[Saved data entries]
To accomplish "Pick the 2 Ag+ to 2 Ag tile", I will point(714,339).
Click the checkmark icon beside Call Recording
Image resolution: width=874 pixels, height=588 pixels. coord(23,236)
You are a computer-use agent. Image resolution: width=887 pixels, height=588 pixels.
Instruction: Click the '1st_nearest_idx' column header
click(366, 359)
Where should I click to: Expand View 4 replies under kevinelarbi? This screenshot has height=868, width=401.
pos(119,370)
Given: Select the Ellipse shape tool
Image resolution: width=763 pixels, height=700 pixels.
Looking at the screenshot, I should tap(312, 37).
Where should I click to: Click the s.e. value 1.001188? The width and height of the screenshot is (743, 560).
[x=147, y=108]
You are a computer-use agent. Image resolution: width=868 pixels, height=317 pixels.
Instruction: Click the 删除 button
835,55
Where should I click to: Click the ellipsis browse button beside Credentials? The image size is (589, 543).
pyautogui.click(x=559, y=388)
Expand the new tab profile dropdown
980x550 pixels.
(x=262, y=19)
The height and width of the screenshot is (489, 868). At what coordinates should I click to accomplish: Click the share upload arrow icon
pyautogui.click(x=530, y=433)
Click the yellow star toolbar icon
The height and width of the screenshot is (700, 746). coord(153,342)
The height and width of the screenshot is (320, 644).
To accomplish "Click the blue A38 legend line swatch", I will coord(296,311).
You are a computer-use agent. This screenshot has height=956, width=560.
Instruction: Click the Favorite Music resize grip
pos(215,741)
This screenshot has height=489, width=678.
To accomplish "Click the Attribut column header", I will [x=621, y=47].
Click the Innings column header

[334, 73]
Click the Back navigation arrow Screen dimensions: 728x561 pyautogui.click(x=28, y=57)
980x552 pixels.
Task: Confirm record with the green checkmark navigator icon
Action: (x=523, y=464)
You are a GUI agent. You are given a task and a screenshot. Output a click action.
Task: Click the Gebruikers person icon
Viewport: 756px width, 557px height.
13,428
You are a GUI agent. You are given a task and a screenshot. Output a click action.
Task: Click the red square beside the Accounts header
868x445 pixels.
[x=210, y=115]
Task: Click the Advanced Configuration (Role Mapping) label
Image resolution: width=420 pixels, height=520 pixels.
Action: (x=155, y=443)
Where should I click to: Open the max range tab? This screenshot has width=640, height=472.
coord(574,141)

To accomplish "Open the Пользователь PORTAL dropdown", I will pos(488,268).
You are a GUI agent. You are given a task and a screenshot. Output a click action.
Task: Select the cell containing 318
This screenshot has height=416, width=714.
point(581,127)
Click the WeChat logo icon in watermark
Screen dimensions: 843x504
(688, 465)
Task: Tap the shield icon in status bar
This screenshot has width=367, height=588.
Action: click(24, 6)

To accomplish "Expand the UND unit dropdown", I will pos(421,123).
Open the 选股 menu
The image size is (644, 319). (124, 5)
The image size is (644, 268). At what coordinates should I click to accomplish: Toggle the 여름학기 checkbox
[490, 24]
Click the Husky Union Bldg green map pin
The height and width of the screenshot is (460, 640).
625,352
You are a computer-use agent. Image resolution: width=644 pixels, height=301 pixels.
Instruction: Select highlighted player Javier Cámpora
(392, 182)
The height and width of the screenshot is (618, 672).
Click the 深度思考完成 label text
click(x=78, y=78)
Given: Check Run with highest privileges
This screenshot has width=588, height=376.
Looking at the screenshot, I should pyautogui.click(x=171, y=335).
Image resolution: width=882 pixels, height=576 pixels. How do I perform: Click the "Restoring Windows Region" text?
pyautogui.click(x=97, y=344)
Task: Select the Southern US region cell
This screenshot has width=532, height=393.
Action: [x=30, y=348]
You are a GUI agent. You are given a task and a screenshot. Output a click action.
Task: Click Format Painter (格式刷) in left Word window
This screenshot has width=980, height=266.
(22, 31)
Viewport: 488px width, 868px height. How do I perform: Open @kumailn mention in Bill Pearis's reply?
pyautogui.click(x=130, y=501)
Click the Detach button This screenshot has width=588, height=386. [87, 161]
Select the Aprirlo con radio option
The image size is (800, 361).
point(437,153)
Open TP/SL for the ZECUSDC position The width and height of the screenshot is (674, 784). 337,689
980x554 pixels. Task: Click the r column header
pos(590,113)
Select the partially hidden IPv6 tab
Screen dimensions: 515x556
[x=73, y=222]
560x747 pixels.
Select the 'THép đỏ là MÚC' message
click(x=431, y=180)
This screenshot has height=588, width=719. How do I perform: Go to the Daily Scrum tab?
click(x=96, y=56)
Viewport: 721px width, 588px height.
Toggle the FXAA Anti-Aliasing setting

### PROBLEM TO SOLVE
Copy every line of the records above that holds the word "computer".

### ANSWER BOX
You are a computer-use agent. Image resolution: width=887 pixels, height=588 pixels.
You are a computer-use agent. Image resolution: width=868 pixels, height=317 pixels.
You are a computer-use agent. This screenshot has height=956, width=560.
You are a computer-use agent. Image resolution: width=644 pixels, height=301 pixels.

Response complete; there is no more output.